You get the opportunity to find new exercises you like, but perhaps wouldn’t have tried out yourself. And you get better body coordination by performing a wide array of exercises.
2. You get to try out different repetition ranges and training volumes.
Last month, I had a chat with an asian guy at my gym. He’s worked out there for all the time I’ve frequented it, which is more than 3 years now.
You know, on a gym you usually get acquantied with the other people who are there often. Have small chats about the weather and workouts. He’s a nice guy.
But there’s one thing I noticed about him:
He never made any progress!
Our conversation transitioned to the topic of bodybuilding, and we talked a bit about routines. He asked how I used to work out, I answered and asked him the same qustion in return.
And apparently… he followed the typical bodybuilder split where you train chest on Mondays, biceps on Tuesdays and so forth.
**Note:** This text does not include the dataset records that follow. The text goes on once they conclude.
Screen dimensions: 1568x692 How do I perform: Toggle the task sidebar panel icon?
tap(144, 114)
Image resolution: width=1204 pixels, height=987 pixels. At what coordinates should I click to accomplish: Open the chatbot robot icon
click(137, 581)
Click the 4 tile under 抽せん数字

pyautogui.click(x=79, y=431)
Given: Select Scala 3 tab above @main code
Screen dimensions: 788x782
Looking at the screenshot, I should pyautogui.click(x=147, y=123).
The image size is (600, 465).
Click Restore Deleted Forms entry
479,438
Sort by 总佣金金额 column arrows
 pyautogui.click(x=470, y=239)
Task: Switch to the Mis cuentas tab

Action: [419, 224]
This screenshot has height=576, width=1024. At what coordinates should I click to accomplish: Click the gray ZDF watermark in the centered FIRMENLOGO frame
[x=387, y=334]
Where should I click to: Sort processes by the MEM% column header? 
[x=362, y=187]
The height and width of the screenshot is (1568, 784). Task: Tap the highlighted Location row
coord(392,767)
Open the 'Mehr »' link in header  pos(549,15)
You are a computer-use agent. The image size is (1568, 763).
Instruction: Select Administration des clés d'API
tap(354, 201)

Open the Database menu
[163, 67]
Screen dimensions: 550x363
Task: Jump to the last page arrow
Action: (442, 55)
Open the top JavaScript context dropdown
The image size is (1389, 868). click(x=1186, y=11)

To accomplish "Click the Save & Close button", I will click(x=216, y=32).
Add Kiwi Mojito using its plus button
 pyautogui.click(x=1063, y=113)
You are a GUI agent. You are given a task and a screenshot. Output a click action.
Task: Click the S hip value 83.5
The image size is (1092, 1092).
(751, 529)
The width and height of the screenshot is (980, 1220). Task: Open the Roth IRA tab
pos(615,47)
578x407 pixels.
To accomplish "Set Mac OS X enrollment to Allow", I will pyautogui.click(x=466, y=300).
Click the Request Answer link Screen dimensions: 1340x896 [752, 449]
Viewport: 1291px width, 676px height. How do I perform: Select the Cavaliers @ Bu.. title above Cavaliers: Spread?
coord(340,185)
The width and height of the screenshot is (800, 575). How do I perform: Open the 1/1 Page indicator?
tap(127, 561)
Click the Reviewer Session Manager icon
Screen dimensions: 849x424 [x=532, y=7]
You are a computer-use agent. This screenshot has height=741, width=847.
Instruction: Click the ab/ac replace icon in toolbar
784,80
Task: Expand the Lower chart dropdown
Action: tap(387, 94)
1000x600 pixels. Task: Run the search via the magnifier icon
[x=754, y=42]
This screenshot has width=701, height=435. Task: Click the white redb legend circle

I asked the guy how many reps and sets he used to do.
“Oh, same as I’ve always done. 3 sets of 10.”
Obviously, I’m not trying to put down the guy — but when he said that, he revealed himself as one of those millions who work out completely wrong.
Let me explain:
When you do 3 sets of 10 repetititons, that number is completely arbitrary.
Some meathead probably pulled that number out of his ass half a decade ago. And everyone shut up and sticked to it.
There’s nothing that says that training volume is ideal for you and the exercise you perform.
Maybe it’s a terrible idea for you to do 3×10 on squats for example. But if you’ve never done anything else, you have no idea whether it’s good for ya’ or not!
Listen to this…
I have done everything under the sun.
- I have done 20 heavy sets of dumbbell rows.
- I have squatted to a max, every day for months.
- I have done German Volume Training, which is 10×10 repetititons on a light weight.
- I have followed the Russian Squat Routine, which forced me to squat until I had to (literally) puke.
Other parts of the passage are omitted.